L’ordre, donné à la Gendarmerie Royale du Canada et aux services secrets de l’information du Canada, venait de haut, du bureau du premier ministre du Canada lui-même : il fallait retrouver tous les ex-felquistes et s’assurer qu’aucun ne remplisse de fonction sociale importante ou milite pour la cause de l’indépendance du Québec. Si c’était le cas, il fallait sans faute trouver moyen de les inculper dans un quelconque crime, fût-il imaginaire         .

Le but de cette opération était de prouver comme en 1970 que le Parti Québécois, un parti politique démocratique favorable à l’indépendance du Québec, comptait des membres qui ont déjà cru dans l’emploi de la violence pour le triomphe de leur idéal. On voulait pouvoir resservir l’accusation d’être un parti politique sali par le terrorisme de certains de ses membres.  

L’opération était née pour deux raisons : la réception récente d’un communiqué du Front de Libération du Québec, en Abitibi, en réponse à la provocation raciste des radicaux anglophones de Montréal, communiqué probablement inventé par la GRC elle-même, et la possibilité de renforcer leurs accusations de fascisme contre le milieu nationaliste francophone.        

Le fédéral voulait prouver à tous les pays du monde que le Canada est un pays tellement démocratique qu’il permet aux sécessionnistes de s’exprimer à l’intérieur même de ses institutions, mais en même temps, il devait provoquer les radicaux sécessionnistes de façon à justifier l’emploi de l’armée contre ces derniers dans l’éventualité où un référendum entérinerait la décision du Québec de devenir un pays. Faute de felquistes, puisque ce mouvement est mort dans les années 1970, la GRC devait en inventer un.       

À Val-d’Or, Charles Denis était la cible idéale : il était soupçonné d’être un ex-felquiste, sûrement un sympathisant, et il s’acharnait (même s’il était contesté à l’intérieur des associations patriotiques, sous prétexte qu’il était trop radical) à travailler à l’avènement de l’indépendance du Québec. Il avait même fait parvenir une lettre au premier ministre du Canada, affirmant que de déclarer illégale la sécession du Québec, c’était une incitation à la violence. Pour lui, ce procédé fédéral revenait à appeler les Québécois à devoir prendre les armes, si jamais ils persistaient dans leur rêve. Mais, cela ne suffisait pas. Comment et pourquoi l’incriminer? Il fallait de toute évidence et rapidement le « frimer », comme on dit dans le jargon policier.       

Ce n’était pas facile bien que Charles eut deux handicaps fondamentaux pour s’intégrer à la société : c’était un vrai radical de la liberté, de la non-violence et un libre-penseur. En d’autres termes, un peace and love authentique qui rêvait d’un pays dont la devise pourrait être : Vivre et laisser vivre sans violence.    

Sa conception de la vie tenait à son penchant naturel à l’anarchie…   « Si Dieu, pensait-il, a créé l’homme libre, s’il a puni Lucifer qui contestait ce droit, c’est qu’il refuse que la morale soit dictée par les autres en son nom.   Donc, la liberté est le besoin de plus fondamental de l’homme, un élément tout aussi indispensable qu’aimer et être aimé. »        

Pour Charles.
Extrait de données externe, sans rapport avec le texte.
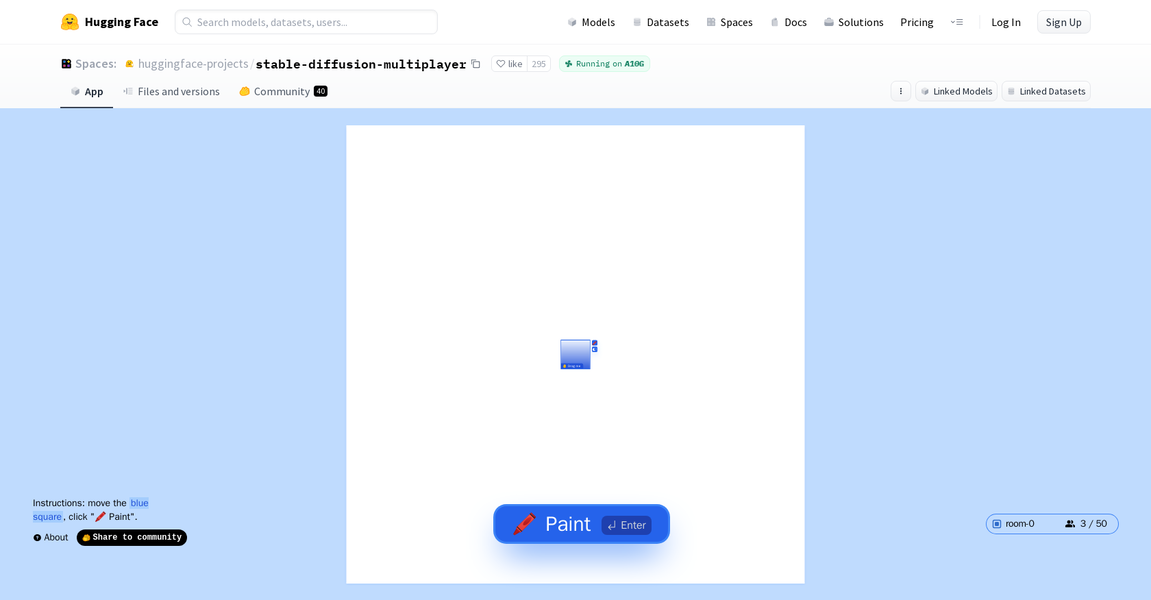Toggle the like button for this space
Image resolution: width=1151 pixels, height=600 pixels.
(x=508, y=63)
L’anarchie n’était pas le chaos, mais plutôt d’avoir atteint un degré de responsabilisation tel qu’un individu n’a plus besoin de lois pour lui dire comment agir. « La vraie liberté est celle qui se veut responsable de la réalisation du bonheur de l’espèce humaine, en se réalisant soi-même au maximum au profit de l’homme. » Il était viscéralement contre le capitalisme sauvage, car dans ce système, on ne craint pas de tuer hommes, femmes, enfants pour le profit. Quand on a de l’argent et le pouvoir comme seules raisons de vivre, on n’hésite pas à fomenter des guerres pour aboutir à ses fins. Bien des pays d’Afrique en étaient un exemple cuisant.      
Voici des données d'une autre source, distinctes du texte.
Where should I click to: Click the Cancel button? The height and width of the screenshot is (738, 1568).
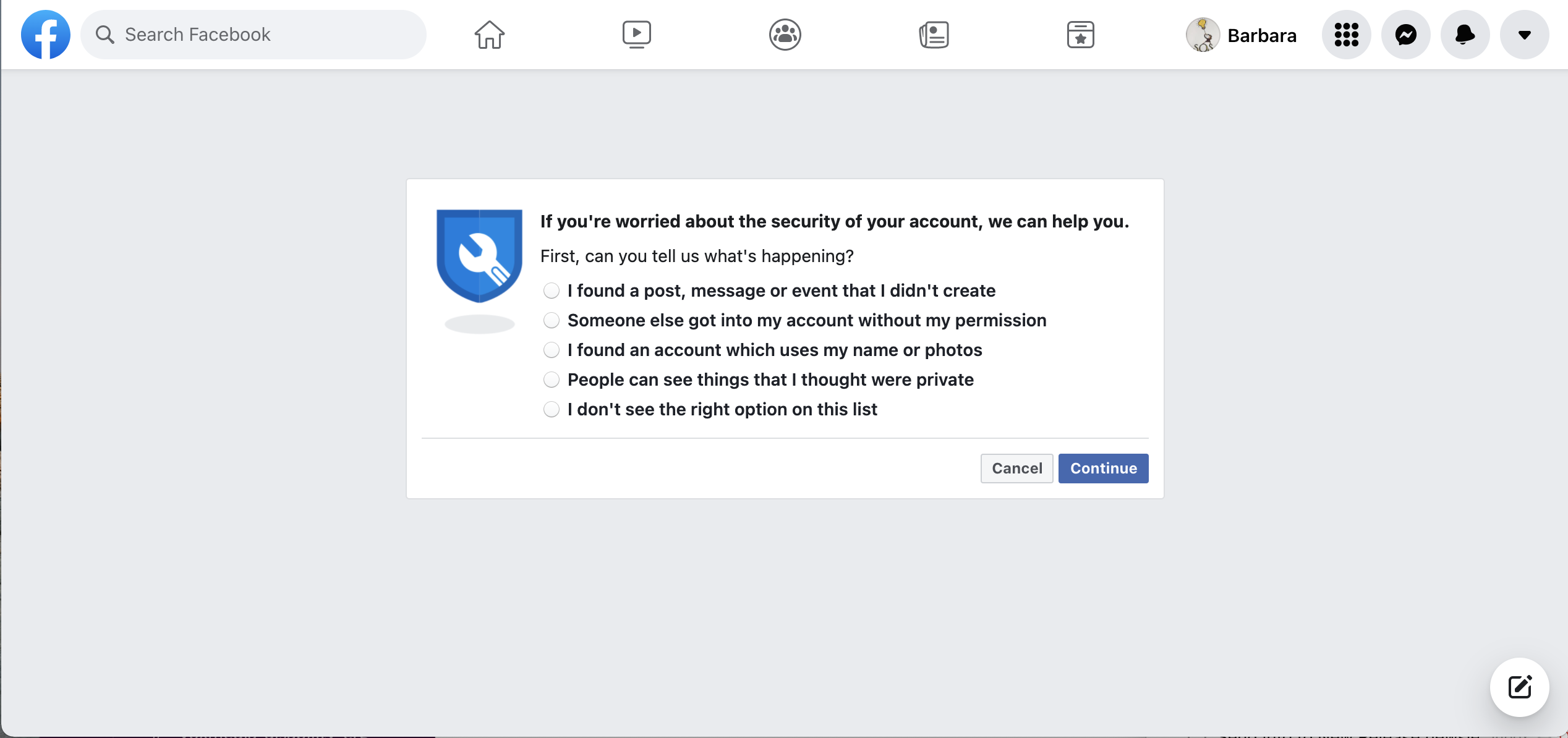(x=1016, y=468)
Charles était aussi amoureux de la vie, confiant dans l’évolution humaine, il était convaincu qu’il fallait toujours combattre la violence, la pauvreté et le pouvoir abusif. En somme, un poète engagé, devenu un homme d’affaires généreux.   

Pour gagner sa pitance, Charles avait créé une firme d’import — export très prospère, ce qui lui permettait à l’occasion de venir en aide à des familles dans le besoin. Il savait que les systèmes communistes et capitalistes sont finalement la même idéologie, issus des mêmes créatures qui rêvent d’un gouvernement planétaire, d’où toutes ces formes de mondialisation inventées pour rendre l’homme de plus en plus pauvre et esclave de la finance internationale. L’uniformisation.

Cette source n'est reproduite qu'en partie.